CONSIGNE A
Mettez à jour les entrées, depuis la ligne contenant "331x179 pixels." jusqu'à la fin des entrées, en remplaçant "About" par "Help" sans rien modifier d'autre. Ne reproduisez que ces lignes et omettez les images.

Biche traversant un champ de colza dans la vallée de Chevreuse, Yvelines, France. © Yann Arthus-Bertrand

Par Nicolas Guilpart, AgroParisTech – Université Paris-Saclay; David Makowski, Inrae; Marie-Hélène JEUFFROY; Olivier Réchauchère, Inrae et Rémy Ballot, Inrae

L’explosion actuelle du prix des engrais azotés de synthèse, liée à celle du gaz, renchérit les coûts de production de la plupart des grandes cultures comme le blé ou le colza. L’Europe est en outre globalement déficitaire en protéines végétales. Développer la culture des légumineuses, qui ne nécessitent pas de fertilisants azotés, apparaît donc intéressant.

ENTRÉES
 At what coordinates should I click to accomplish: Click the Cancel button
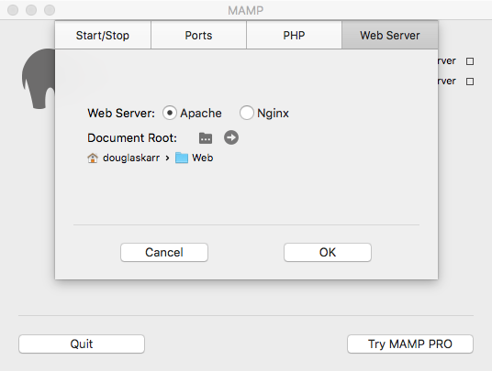(164, 252)
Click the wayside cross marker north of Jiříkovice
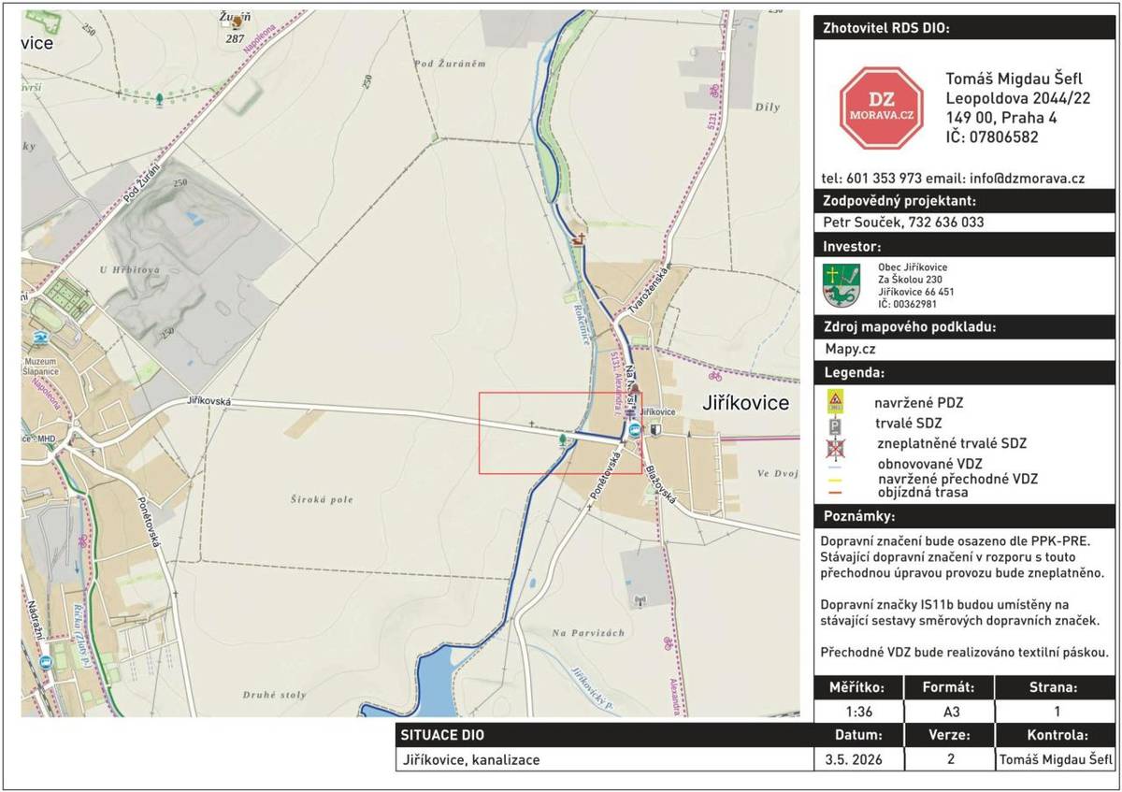 coord(581,238)
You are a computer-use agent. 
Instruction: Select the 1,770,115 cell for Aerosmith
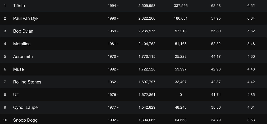(147, 56)
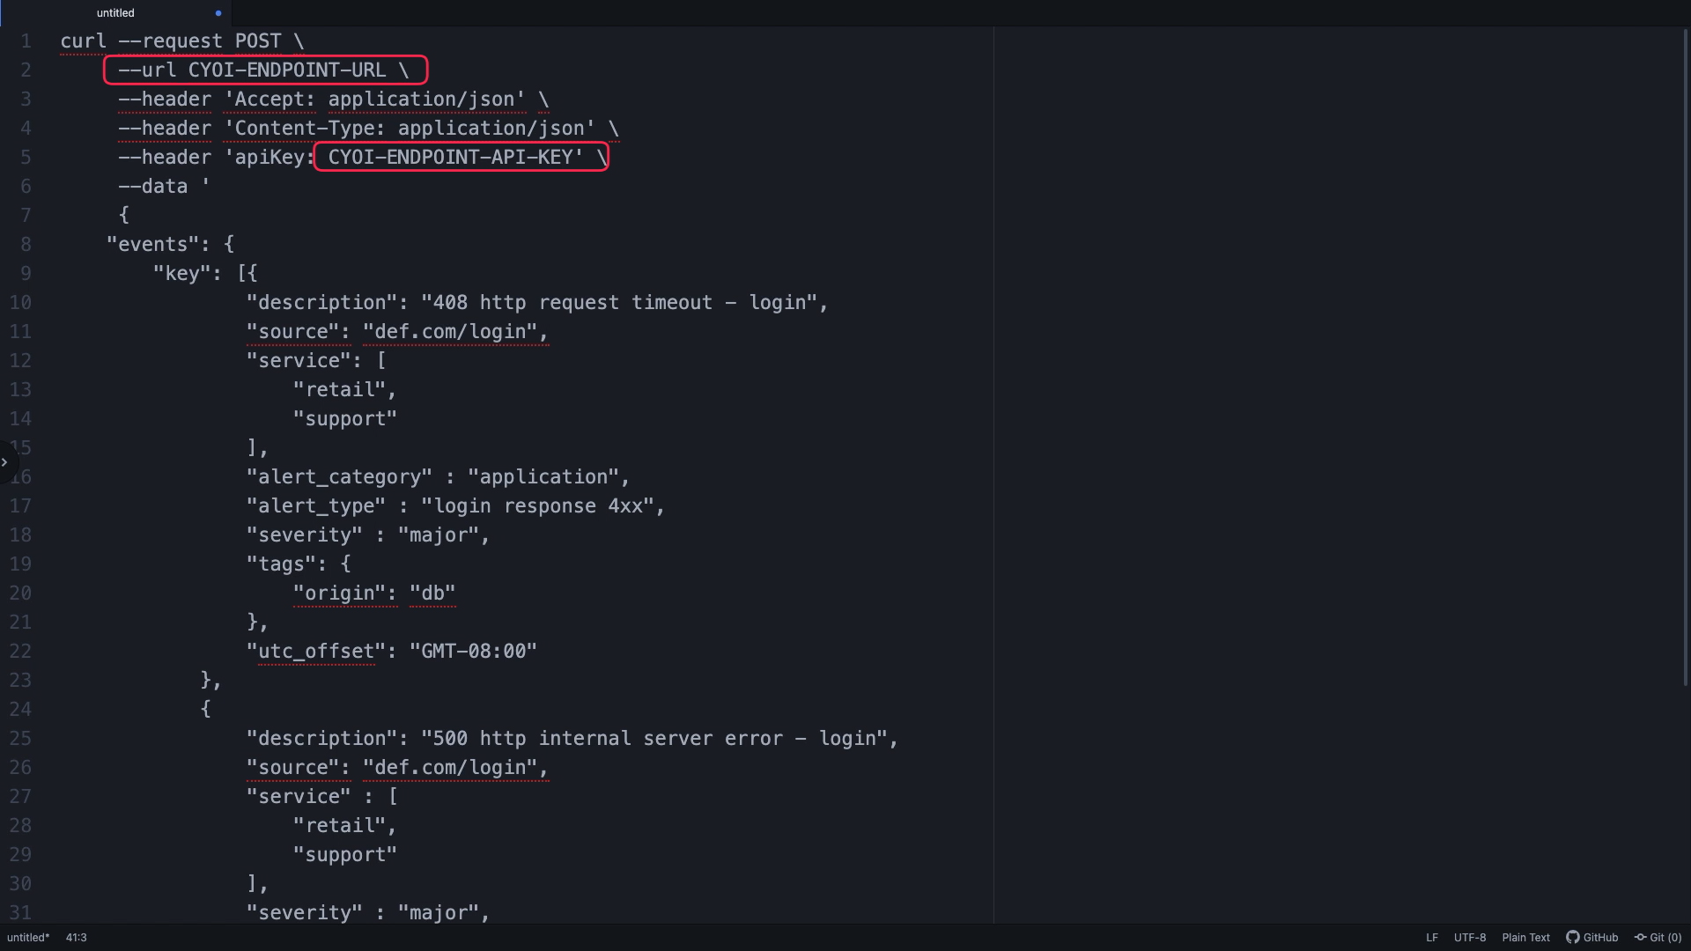Select line number 24 in the gutter
The image size is (1691, 951).
coord(20,710)
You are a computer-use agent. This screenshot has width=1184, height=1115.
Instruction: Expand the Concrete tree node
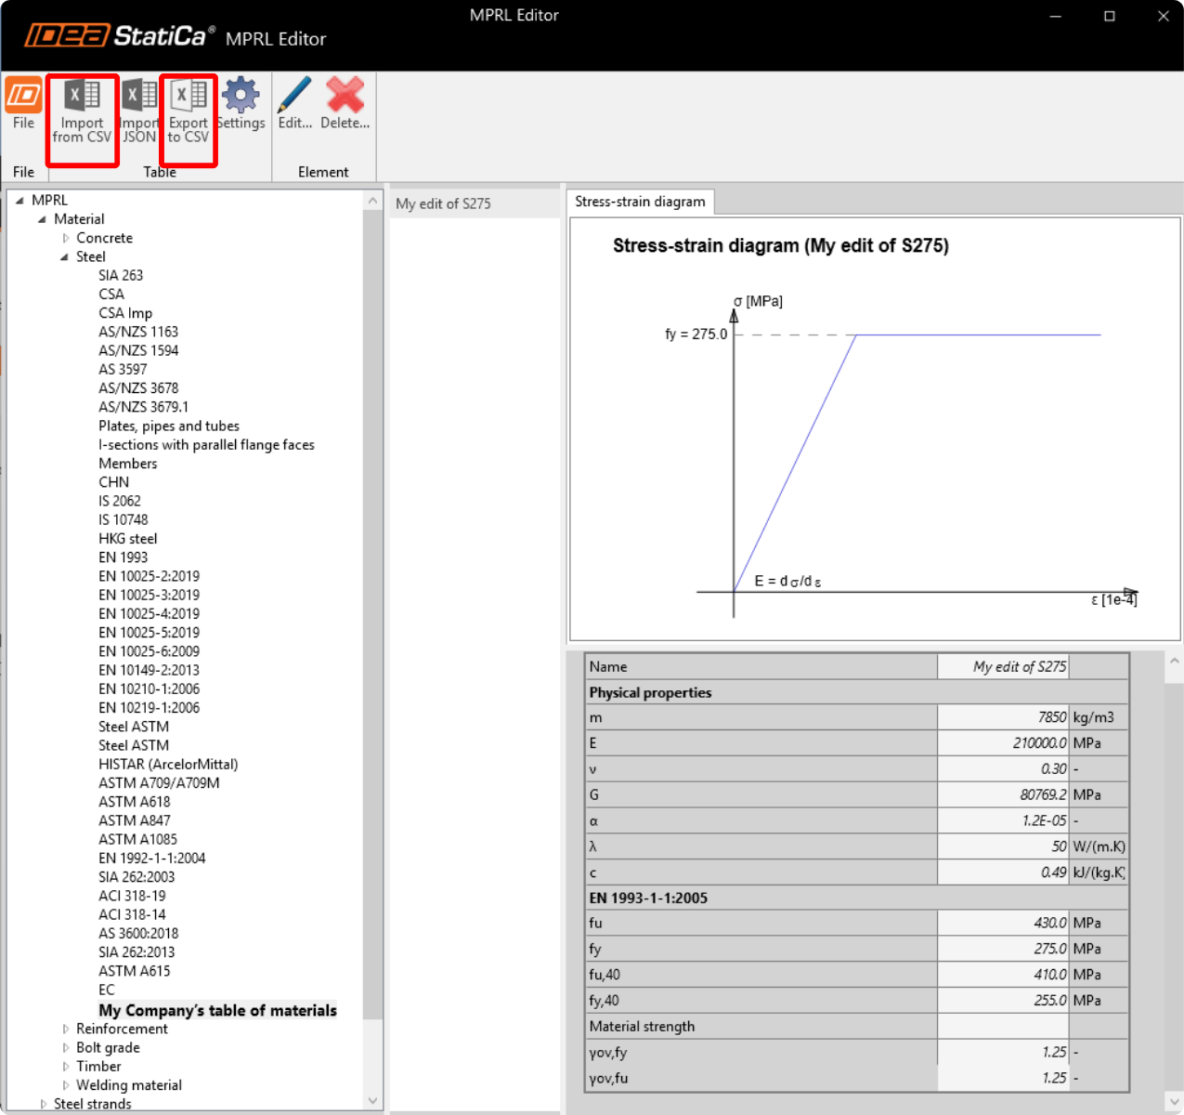point(66,238)
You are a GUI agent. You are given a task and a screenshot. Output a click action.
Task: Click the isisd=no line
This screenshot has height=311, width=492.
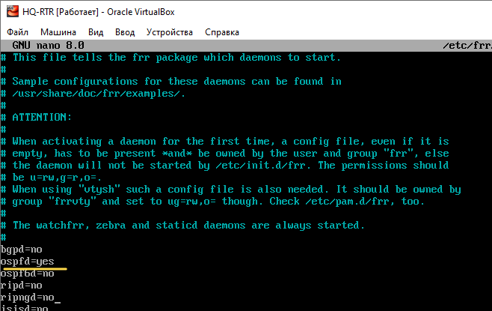point(25,308)
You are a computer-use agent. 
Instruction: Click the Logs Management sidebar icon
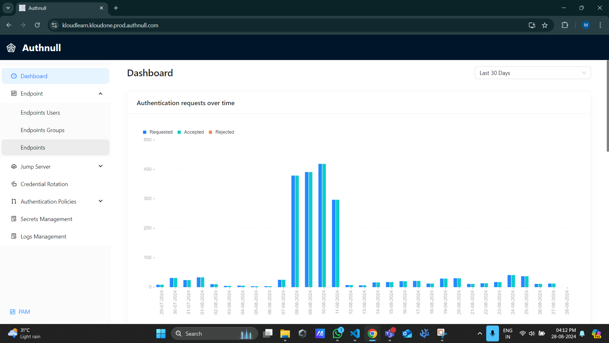pos(14,236)
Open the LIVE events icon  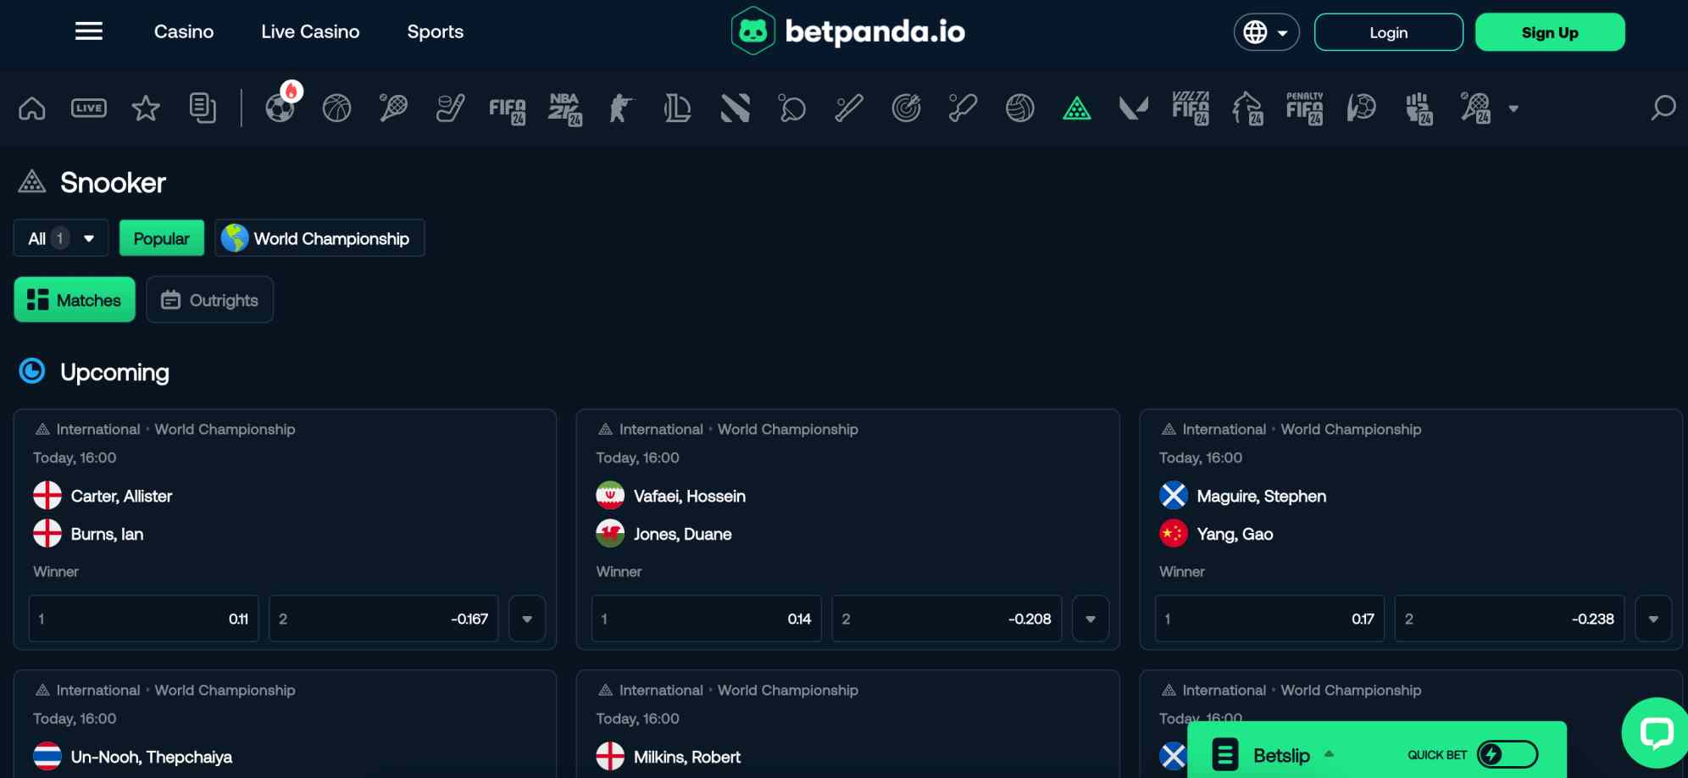(x=89, y=108)
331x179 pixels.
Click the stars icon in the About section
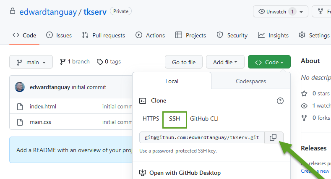tap(304, 93)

CONSIGNE B
Restituez à l'identique le passage de l'extrait sur les légumineuses qui va de "Biche traversant un" jusqu'à "apparaît donc intéressant.".

SOLUTION PROPOSÉE A
331x179 pixels.
Click the stars icon in the Help section
tap(304, 93)

SOLUTION PROPOSÉE B
Biche traversant un champ de colza dans la vallée de Chevreuse, Yvelines, France. © Yann Arthus-Bertrand

Par Nicolas Guilpart, AgroParisTech – Université Paris-Saclay; David Makowski, Inrae; Marie-Hélène JEUFFROY; Olivier Réchauchère, Inrae et Rémy Ballot, Inrae

L’explosion actuelle du prix des engrais azotés de synthèse, liée à celle du gaz, renchérit les coûts de production de la plupart des grandes cultures comme le blé ou le colza. L’Europe est en outre globalement déficitaire en protéines végétales. Développer la culture des légumineuses, qui ne nécessitent pas de fertilisants azotés, apparaît donc intéressant.